-- TASK BRIEF --
Make an exact copy of the listing underneath, skipping each picture.
-=-=-
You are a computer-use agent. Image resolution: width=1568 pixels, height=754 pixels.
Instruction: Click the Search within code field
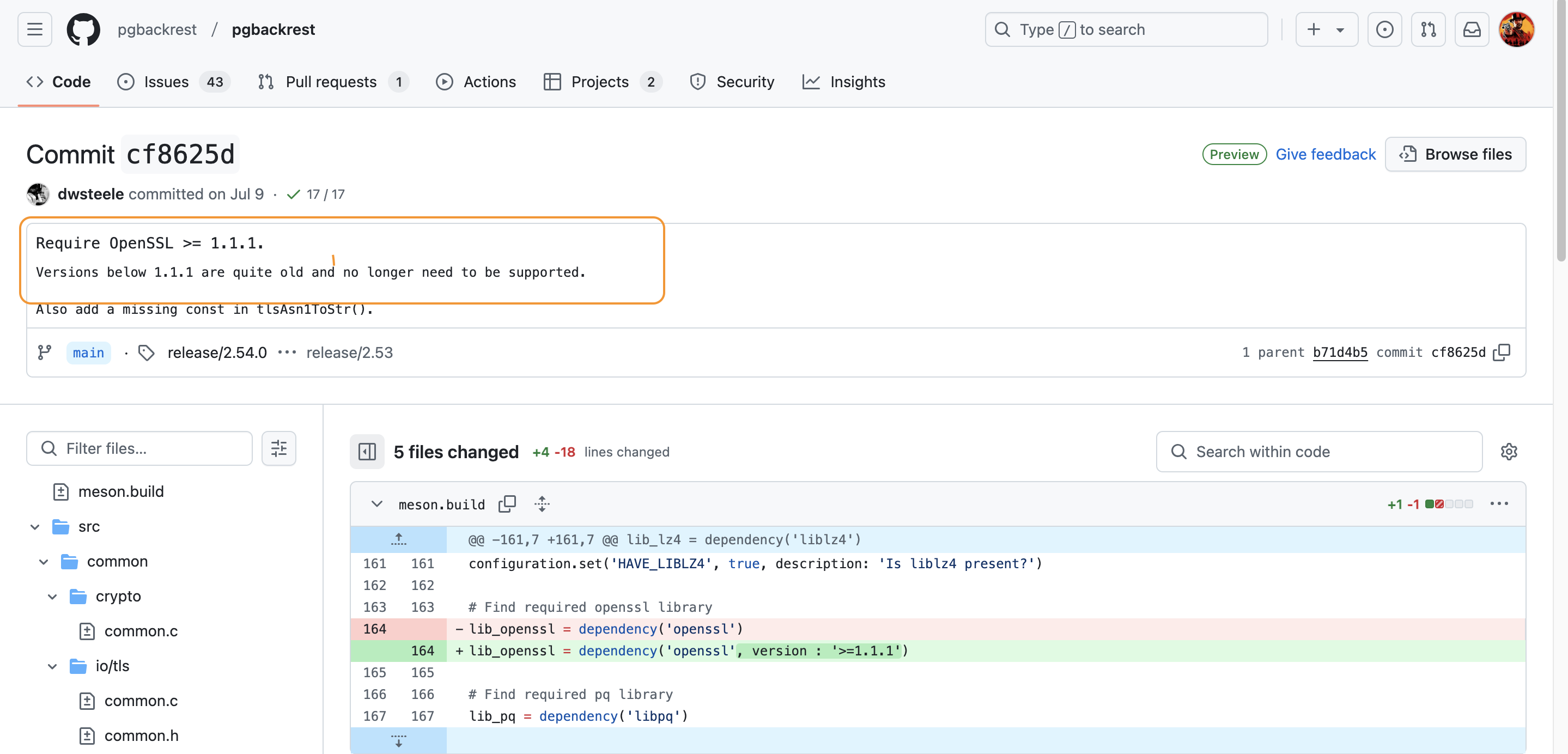1318,452
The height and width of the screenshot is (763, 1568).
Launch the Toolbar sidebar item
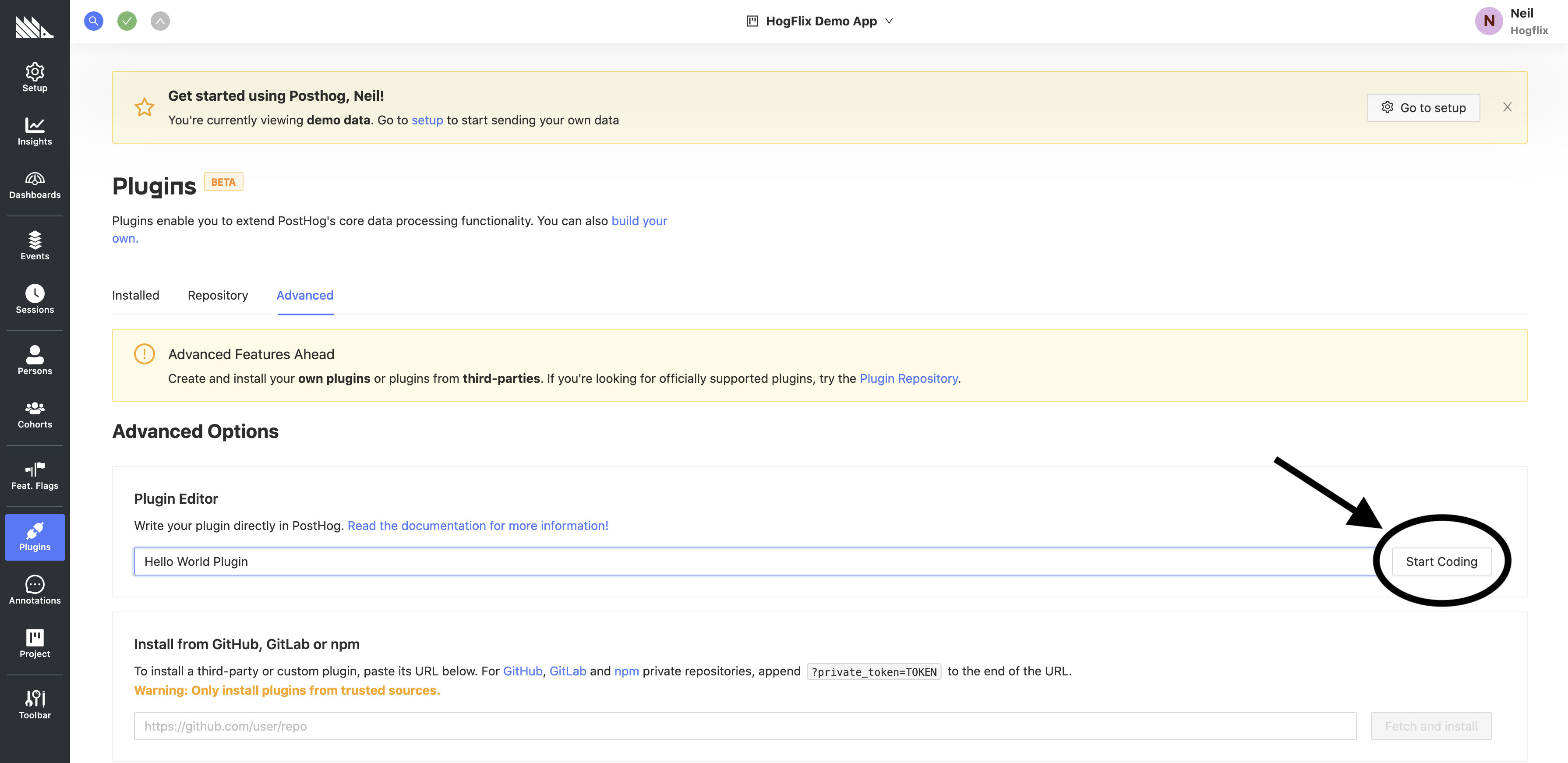coord(35,705)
-=-=-
-- ANSWER AREA --
You are a computer-use agent. Image resolution: width=1568 pixels, height=754 pixels.
Instruction: Click the Search within code field
1318,452
The height and width of the screenshot is (763, 1568).
Launch the Toolbar sidebar item
coord(35,705)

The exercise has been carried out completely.